Befreiungskriege 1813-14

Painting and modelling 28mm Napoleonic wargaming miniatures

Our Belgian campaign: the Lion Mound

Posted by Martin on February 9, 2012

Here’s another set of postings where I’m behind schedule. In the first set of photos from our visit to Belgium last year, I concentrated on Plancenoit. Today, I’ve finally got round to the second location – the Lion Mound. The first picture shows the steps up to the top of the mound – a mere 226 in total. From the bottom it doesn’t actually look too daunting but Peter F. and I don’t mind admitting that after a hearty lunch in the inn over the road washed down by a glass or two of the local Waterloo beer, we felt our ages by the time we gained the summit!

The Lion Mound on the Waterloo battlefield.

The Lion Mound on the Waterloo battlefield.

However, the exertion is well rewarded with a view of the battlefield that genuinely merits the description panoramic. You can see La Haie Sainte to the East very clearly and (if it weren’t for the trees being in leaf) you’d also also be able to see Hougoumont to the South. With the aid of a map, binoculars and a good sense of direction, it’s also possible to pick out other salient features of the battlefield. Perhaps most interestingly, from this high vantage point (which didn’t exist at the time of the battle, of course) the infamous ridge that Wellington used to his advantage in deploying his lines doesn’t look very fearsome at all. However, later in the day, we had the opportunity to view the topology from the other direction and then it certainly did look imposing. Especially if one calls to mind the wet muddy conditions and the prospect of British musketry on the day of battle.

Rear of La Haie Sainte farm viewed  from the Lion Mound.

Rear of La Haie Sainte farm viewed from the Lion Mound.

The sad thing is that several of the sites on the battlefield are falling into disrepair. While we were at the top of the Lion Mound, Peter F. mentioned the Gettysburg battlefield that he has visited in America and how well-preserved it is as a visitor attraction. Waterloo is definitely a poor relation by comparison. The photo above shows the rear of La Haie Sainte farm and it looks a bit shabby. Later, we drove past the front side on the way to La Caillou and, frankly, it wasn’t much better. However, I enjoyed a tinge of nostalgia from recognising how obviously the old Airfix Battle of Waterloo Farmhouse is based on La Haie Sainte.
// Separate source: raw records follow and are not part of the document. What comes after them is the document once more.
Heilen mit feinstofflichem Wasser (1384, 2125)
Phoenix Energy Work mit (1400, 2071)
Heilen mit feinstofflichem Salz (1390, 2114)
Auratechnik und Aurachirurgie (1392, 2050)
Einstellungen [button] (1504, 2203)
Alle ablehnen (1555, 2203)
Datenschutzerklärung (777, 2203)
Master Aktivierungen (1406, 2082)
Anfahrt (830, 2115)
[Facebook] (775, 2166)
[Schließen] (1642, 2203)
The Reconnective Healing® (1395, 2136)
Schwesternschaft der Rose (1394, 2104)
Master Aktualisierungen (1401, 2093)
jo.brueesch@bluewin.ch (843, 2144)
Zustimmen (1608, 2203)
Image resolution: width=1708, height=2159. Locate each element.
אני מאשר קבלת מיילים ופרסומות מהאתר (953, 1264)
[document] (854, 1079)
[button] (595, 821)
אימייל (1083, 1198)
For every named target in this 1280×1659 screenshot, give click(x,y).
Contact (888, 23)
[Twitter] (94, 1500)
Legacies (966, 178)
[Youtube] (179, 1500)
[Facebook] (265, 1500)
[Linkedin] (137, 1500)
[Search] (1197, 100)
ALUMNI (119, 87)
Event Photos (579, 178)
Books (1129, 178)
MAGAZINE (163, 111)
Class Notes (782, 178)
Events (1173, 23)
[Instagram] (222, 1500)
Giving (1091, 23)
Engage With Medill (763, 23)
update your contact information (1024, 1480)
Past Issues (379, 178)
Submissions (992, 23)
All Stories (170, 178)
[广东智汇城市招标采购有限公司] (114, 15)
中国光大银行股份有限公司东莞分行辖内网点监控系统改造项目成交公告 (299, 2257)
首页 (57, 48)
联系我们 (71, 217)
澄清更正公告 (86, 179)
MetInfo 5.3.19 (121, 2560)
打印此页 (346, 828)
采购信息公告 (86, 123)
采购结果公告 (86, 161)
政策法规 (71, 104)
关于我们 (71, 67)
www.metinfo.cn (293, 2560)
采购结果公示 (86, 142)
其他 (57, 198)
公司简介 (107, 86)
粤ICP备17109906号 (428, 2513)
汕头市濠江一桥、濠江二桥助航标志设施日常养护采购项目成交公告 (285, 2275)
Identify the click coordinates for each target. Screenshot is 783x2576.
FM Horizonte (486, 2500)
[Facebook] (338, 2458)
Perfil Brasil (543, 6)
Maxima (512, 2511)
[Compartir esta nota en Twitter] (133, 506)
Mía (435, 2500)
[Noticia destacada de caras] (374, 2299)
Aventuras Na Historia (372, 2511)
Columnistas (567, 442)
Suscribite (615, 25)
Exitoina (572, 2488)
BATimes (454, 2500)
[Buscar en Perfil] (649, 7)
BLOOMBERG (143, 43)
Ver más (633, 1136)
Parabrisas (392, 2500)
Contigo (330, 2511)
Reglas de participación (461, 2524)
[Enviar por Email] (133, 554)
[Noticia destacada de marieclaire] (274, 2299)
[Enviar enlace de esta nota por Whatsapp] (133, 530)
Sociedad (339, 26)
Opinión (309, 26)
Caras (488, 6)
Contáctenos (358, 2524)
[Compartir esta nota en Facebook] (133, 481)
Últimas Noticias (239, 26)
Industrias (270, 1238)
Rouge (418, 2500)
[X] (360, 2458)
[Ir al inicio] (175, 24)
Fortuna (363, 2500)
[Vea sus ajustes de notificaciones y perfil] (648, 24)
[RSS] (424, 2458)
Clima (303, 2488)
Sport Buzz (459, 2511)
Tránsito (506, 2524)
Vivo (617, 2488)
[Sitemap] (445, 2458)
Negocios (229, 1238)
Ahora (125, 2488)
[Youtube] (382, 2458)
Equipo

Time and other obstacles prevented us from getting close to Hougoumont. Paul Meganck informed us that the farm has relatively new owners who are less tolerant of battlefield tourists, so we gave it a miss to concentrate on locations where Paul’s company was a passport to a friendly welcome. So it seems fitting to close this posting with a view southwards towards Hougoumont. It’s obscured by the trees behind Peter F’s right shoulder but if you look very closely you can just make out some low walls which I suspect define the location of the orchard.

Can you spot Hougoumont in the trees behind Peter F's right shoulder?

Can you spot Hougoumont in the trees behind Peter F's right shoulder?

In the next instalment, we’ll venture inside the Panorama building…

3 Responses to “Our Belgian campaign: the Lion Mound”

  1. Hello Martin

    The photo of La Haie Sainte farm struck me for the length of the building. I’m used to shortened wargaming models I guess.

    As for Peter F. getting in the way of a photo – well all I can say is next time leave him at home to do more sculpting!! 8O))

    von Peter himself

  2. OMG! My dream trip to a battlefield…you’re a lucky guy… really need to convince my family that it’s worth visiting Brussels in a next holiday

  3. Simon said

    Waterloo is worth a visit for sure, the thing that struck me was how small the battlefield is. Standing behind La Haie Sainte and knowing that Napoleon lead the old guard to that point was pretty amazing.
    I wonder if the state of the buildings is a sign of the economic climate in Europe, there is little money for battlefield maintenance these days.